> _Activity_: Please output exactly the lines from the one containing "Task: Sort by" through the end of the records below, leaving out any pictures.

(Stored records)

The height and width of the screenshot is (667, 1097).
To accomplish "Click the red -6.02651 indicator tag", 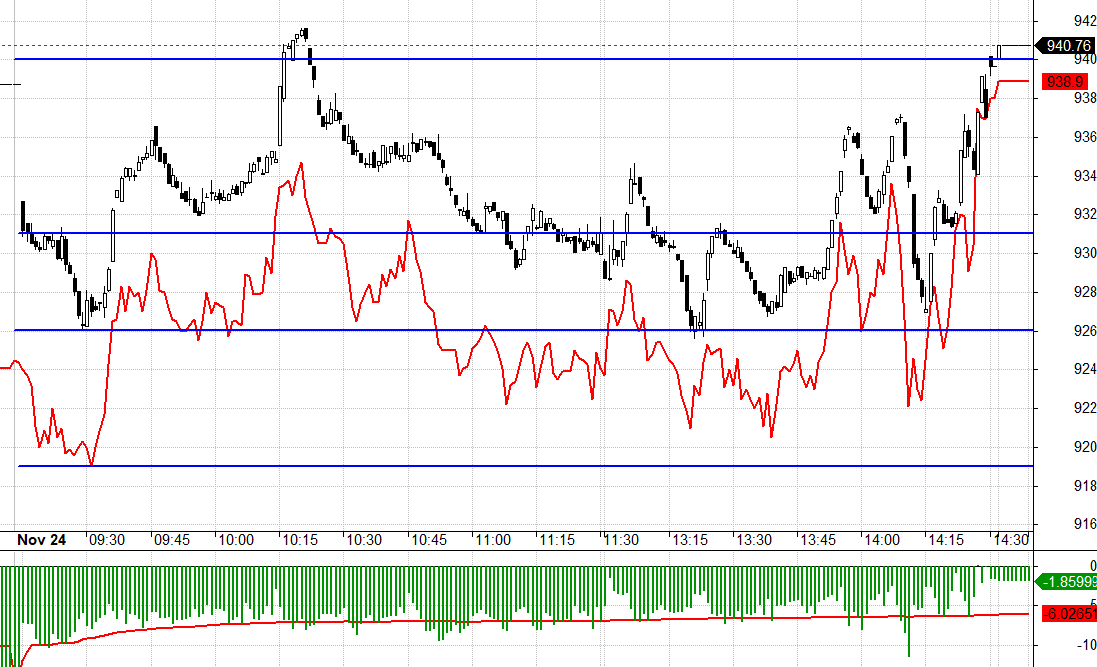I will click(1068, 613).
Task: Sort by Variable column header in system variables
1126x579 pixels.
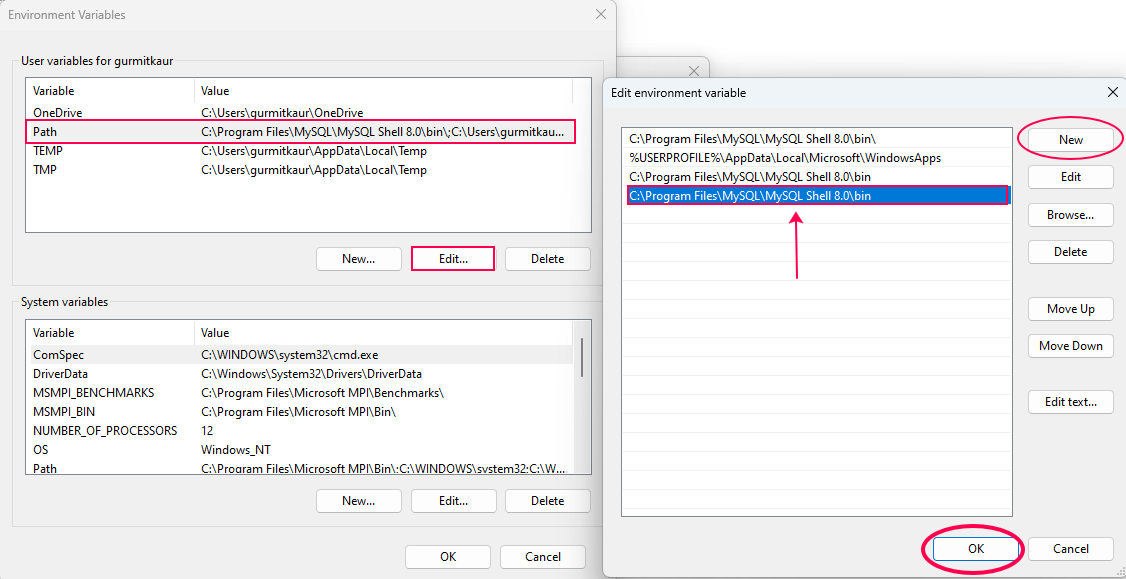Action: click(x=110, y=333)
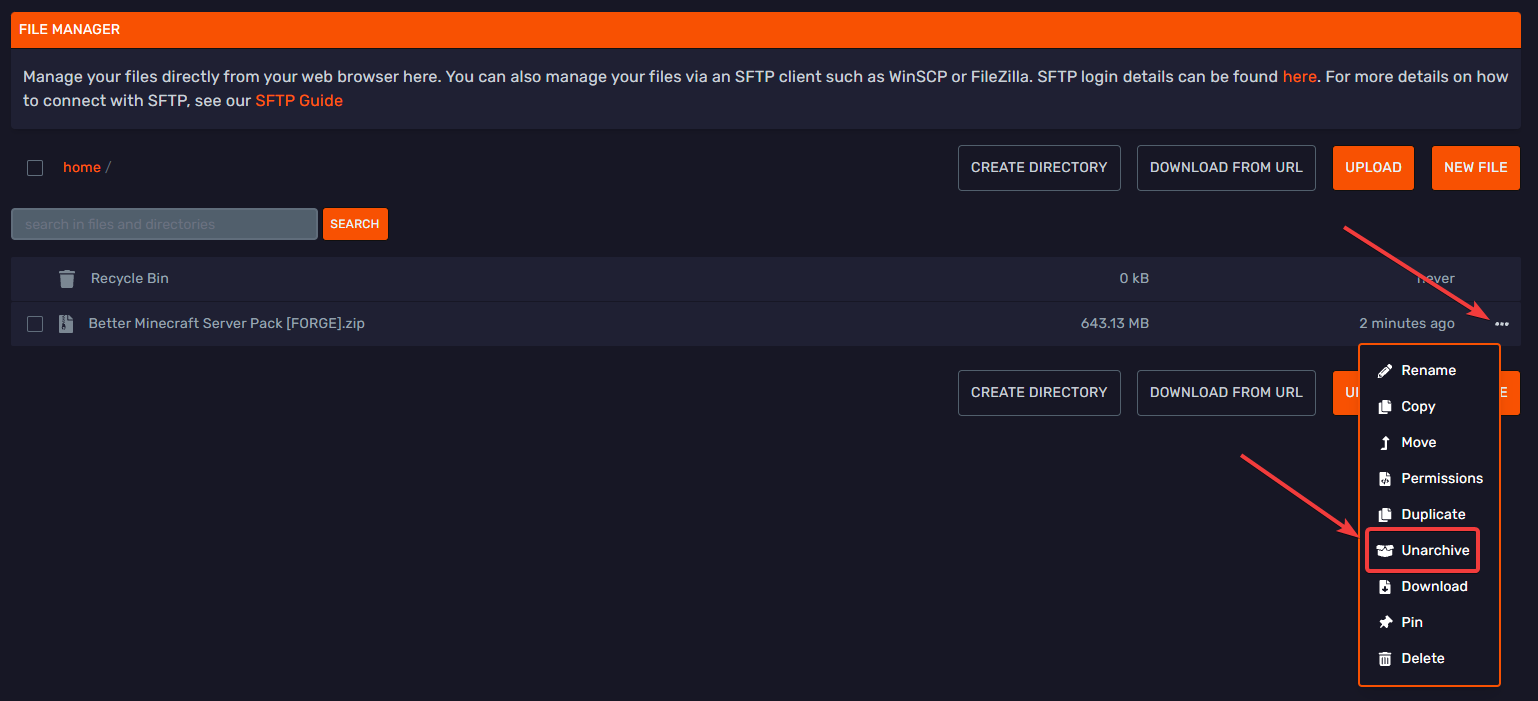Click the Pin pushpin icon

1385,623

> _Result of this task_:
Task: Sort by Variable column header in system variables
1126x579 pixels.
Action: click(x=110, y=333)
Click the Pin pushpin icon

1385,623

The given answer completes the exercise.